LONDON (Reuters) – Britain will unveil more help for businesses hurt by the coronavirus outbreak on Tuesday after the government told people to avoid pubs, clubs, restaurants, cinemas and theatres, raising the risk of companies collapsing.

Commuters walk through Canary Wharf, as the number of coronavirus cases grow around the world, in London, Britain March 16, 2020. REUTERS/Dylan Martinez

Finance minister Rishi Sunak, who last week announced support for business alongside emergency moves by the Bank of England, is expected to announce new measures at a daily government news conference, a ministry source said.

In his first budget statement to parliament last week, Sunak promised 30 billion pounds ($37 billion) of measures to support public healthcare, affected businesses and provide broader economic stimulus in the face of the coronavirus.

Britain’s independent budget office said there was a “very good argument” for the government to act as insurer against coronavirus losses and any attempt to forecast what would happen to the economy in the next year or two was “pie in the sky”.

Adam Marshall, director general of the British Chambers of Commerce, said the government needed to act further.

“Government has got to do more on the upfront costs facing businesses. Banks have got to do more to get support to the front line. And also I think the UK has to do more to coordinate a global economic response,” he told the BBC.

Suspension of tax bills would be the most useful immediate step, he said.

French President Emmanuel Macron said his government would guarantee 300 billion euros worth of loans, and promised that no French company would be allowed to collapse.


British companies have already been hit by the latest crisis. The world’s biggest catering firm Compass Group (CPG.L) warned on Tuesday that its half-yearly operating profit would be lower than expected.

Johnson is under pressure to clarify whether he plans to formally order pubs and theatres to close after telling the public to avoid these businesses.

Business owners said the announcement would destroy demand, but unless the government mandated their closure they would be unable to claim on insurance policies.

“You can’t tell the nation to avoid ‘pubs and clubs’ and not officially ‘close us’ so that we can claim our insurance. Please help,” said Fraser Carruthers, who co-owns nightclubs, including Mahiki, which was popular with younger members of the royal family.

Emma McClarkin, chief executive of the British Beer and Pub Association, said the pub industry would be lost within days without government help.

The City Pub Group, which owns pubs across Britain, set out a range of cost-saving measures such as cutting sports shown in pubs and trading hours.

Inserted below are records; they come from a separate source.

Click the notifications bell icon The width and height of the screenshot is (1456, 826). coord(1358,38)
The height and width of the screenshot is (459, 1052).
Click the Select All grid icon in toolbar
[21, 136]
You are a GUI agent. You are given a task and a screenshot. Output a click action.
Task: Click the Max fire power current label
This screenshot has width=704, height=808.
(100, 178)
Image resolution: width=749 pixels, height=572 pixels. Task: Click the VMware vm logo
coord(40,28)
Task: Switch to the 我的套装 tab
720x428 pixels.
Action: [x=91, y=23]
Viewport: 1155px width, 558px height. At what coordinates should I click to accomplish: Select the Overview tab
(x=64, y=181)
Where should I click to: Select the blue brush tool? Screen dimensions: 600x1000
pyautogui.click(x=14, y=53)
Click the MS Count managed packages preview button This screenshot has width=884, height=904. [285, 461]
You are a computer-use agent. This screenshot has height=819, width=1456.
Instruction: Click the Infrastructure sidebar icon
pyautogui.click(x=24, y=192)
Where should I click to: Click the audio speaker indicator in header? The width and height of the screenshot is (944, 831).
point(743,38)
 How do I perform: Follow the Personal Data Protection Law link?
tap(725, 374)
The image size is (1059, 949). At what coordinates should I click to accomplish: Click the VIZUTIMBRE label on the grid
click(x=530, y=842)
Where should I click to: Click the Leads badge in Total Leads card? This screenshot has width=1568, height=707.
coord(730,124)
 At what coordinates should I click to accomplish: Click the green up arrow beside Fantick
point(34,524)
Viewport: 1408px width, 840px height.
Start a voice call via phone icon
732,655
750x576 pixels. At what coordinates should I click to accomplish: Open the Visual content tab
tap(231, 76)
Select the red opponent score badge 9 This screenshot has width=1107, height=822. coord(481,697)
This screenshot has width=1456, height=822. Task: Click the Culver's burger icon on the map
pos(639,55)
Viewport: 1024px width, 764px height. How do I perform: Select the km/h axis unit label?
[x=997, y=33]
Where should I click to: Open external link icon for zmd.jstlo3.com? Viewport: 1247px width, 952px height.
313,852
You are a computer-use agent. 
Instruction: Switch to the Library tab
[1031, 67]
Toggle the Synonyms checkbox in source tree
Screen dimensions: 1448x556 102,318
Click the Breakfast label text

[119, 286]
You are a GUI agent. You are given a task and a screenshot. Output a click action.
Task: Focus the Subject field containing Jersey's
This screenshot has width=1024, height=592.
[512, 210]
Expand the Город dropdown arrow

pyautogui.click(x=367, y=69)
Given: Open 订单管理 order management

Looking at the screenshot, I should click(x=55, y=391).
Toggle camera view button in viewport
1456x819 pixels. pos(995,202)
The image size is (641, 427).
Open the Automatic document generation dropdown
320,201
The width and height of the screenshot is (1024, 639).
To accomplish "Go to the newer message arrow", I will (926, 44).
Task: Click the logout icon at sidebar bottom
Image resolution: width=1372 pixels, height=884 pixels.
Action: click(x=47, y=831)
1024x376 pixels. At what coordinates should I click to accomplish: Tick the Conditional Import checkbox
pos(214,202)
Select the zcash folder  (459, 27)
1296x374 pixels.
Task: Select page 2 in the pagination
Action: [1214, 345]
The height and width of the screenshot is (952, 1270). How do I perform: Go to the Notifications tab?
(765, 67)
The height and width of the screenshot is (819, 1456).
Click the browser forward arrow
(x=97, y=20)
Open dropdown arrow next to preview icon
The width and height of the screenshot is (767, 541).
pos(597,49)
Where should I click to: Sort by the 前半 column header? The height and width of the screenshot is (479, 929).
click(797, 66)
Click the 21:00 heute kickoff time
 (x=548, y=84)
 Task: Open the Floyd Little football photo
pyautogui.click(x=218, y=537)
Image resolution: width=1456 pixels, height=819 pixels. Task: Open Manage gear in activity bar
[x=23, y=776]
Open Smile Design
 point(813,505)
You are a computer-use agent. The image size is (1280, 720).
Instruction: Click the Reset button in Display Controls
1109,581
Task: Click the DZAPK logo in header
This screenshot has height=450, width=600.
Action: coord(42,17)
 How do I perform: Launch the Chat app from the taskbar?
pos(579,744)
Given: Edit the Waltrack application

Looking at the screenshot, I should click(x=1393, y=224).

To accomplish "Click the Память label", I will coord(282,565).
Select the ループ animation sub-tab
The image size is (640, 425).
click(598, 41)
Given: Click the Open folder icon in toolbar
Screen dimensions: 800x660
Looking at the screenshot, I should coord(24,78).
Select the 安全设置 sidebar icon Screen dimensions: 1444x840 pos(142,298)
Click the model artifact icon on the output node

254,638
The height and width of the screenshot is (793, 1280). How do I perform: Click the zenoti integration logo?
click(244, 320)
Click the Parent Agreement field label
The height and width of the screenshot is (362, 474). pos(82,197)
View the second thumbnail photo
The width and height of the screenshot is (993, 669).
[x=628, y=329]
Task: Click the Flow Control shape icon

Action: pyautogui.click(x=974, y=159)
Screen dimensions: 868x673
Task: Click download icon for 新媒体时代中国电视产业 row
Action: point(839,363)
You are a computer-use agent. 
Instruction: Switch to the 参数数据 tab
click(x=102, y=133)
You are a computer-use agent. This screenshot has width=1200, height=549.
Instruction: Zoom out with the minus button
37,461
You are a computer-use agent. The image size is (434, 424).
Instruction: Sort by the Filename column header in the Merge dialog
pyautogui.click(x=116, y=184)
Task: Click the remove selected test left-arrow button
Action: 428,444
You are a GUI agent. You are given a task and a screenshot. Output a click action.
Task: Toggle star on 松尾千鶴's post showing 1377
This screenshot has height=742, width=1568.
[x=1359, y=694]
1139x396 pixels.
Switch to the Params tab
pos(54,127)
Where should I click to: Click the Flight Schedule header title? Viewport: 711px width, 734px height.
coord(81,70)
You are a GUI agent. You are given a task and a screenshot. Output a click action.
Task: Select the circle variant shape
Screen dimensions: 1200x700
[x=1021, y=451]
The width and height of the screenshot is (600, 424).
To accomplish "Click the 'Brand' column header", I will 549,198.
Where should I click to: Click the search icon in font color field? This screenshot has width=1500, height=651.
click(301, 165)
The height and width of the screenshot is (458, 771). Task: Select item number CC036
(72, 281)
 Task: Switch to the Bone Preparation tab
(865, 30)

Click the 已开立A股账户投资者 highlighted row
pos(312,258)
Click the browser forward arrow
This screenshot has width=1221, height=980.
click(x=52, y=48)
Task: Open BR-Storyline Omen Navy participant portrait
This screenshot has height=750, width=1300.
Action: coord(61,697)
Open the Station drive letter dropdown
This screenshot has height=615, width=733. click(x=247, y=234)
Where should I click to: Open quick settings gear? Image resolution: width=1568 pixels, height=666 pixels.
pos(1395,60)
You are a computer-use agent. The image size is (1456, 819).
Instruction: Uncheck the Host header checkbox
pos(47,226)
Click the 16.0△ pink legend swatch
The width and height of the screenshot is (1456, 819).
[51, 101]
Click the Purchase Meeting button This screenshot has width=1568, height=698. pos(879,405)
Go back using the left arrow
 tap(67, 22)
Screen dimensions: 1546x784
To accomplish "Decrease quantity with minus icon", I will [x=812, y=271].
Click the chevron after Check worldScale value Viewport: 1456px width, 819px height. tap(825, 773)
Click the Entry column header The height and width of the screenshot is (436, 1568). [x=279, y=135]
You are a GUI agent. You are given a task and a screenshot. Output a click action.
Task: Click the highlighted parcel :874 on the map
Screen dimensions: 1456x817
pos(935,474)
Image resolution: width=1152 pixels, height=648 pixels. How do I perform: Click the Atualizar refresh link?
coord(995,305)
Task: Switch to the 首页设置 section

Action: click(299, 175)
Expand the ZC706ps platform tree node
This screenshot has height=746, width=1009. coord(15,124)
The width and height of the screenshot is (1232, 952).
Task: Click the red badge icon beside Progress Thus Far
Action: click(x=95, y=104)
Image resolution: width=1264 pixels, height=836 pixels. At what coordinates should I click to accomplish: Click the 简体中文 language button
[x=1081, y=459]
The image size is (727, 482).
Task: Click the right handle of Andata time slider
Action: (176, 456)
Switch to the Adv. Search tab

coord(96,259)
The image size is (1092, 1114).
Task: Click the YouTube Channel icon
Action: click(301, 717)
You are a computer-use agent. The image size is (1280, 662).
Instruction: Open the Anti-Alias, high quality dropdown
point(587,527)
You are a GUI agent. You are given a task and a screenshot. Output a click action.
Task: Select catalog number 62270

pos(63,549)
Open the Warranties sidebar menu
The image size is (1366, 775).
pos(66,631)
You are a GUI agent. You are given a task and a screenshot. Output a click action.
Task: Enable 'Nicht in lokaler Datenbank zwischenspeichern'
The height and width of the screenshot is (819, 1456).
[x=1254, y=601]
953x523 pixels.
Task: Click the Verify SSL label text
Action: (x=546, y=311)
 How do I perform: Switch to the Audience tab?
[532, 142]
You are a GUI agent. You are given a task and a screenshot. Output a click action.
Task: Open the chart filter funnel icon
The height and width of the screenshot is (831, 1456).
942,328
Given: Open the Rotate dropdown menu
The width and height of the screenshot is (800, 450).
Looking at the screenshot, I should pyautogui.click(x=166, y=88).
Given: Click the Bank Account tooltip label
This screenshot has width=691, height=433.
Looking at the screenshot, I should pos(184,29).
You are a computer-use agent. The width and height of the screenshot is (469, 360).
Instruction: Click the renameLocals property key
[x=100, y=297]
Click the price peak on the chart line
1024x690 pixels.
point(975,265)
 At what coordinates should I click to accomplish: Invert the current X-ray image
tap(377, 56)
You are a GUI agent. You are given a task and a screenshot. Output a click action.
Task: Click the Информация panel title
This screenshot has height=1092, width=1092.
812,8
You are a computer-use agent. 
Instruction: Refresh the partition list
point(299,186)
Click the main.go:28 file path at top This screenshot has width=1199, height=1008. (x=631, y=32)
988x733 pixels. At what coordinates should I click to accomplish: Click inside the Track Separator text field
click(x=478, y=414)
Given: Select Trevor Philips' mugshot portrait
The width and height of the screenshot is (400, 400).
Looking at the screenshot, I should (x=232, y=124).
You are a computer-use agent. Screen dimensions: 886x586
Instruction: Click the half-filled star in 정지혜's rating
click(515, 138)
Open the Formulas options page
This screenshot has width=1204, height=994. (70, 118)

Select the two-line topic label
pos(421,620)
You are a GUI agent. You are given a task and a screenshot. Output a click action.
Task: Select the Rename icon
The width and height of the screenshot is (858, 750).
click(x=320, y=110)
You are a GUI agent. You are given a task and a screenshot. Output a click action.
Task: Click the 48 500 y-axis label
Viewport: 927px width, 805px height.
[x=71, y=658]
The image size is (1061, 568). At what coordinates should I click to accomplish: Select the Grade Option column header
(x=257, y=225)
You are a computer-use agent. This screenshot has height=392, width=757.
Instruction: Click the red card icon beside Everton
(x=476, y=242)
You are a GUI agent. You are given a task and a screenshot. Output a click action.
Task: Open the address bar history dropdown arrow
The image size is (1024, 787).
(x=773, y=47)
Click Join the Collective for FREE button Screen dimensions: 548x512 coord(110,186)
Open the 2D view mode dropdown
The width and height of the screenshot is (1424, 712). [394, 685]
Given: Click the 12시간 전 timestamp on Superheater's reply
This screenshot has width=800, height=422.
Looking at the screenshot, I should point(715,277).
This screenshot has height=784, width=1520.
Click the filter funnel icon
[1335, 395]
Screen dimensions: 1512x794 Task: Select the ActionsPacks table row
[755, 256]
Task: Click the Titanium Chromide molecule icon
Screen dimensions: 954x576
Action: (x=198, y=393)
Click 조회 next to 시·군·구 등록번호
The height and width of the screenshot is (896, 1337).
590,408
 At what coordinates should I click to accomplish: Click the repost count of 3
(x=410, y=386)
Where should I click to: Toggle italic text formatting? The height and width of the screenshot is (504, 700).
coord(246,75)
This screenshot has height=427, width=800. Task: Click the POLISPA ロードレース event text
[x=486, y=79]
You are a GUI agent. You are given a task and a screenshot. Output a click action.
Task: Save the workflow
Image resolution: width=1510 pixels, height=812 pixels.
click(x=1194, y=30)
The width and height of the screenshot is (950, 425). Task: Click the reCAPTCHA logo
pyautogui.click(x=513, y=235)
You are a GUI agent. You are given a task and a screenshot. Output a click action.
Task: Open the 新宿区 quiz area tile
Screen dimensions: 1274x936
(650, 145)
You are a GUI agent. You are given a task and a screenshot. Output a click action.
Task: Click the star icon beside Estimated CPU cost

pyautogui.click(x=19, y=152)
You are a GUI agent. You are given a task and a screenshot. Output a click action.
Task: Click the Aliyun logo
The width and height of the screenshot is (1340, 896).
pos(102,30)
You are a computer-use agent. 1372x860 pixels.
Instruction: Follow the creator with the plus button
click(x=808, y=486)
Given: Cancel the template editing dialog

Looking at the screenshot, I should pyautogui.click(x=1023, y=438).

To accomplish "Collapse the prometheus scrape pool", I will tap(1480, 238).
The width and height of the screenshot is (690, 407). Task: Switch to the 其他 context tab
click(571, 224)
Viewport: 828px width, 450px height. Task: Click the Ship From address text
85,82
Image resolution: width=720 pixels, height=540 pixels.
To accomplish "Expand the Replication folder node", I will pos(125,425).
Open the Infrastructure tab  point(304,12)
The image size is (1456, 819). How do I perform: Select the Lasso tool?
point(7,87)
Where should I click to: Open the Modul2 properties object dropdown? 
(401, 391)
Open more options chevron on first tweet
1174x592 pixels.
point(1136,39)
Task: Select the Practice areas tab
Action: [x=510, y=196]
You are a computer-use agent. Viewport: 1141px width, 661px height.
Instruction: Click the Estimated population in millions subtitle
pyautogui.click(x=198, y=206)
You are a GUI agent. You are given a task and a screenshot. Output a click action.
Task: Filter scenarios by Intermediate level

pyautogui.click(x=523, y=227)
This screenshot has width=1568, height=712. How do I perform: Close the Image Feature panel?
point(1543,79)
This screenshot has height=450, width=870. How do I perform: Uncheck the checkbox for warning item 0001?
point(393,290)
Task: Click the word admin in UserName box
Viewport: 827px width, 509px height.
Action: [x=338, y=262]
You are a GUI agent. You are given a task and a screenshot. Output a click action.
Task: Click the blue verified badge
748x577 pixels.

New Bank of England Governor Andrew Bailey promised more “prompt action” on Monday, less than a week after an emergency rate cut by the BoE as the scale of the coronavirus hit to the economy became clearer.

Investors are watching for another rate cut, possibly before the BoE’s next scheduled announcement on March 26, even though its room for manoeuvre has been reduced by last week’s action when its benchmark lending rate was cut to 0.25%.

The central bank is also expected to expand its 435 billion-pound government bond buying programme.

“We expect more easing on the monetary and fiscal fronts,” JP Morgan economist Allan Monks said. “These actions will cushion the economic hit rather than meaningfully offset it.”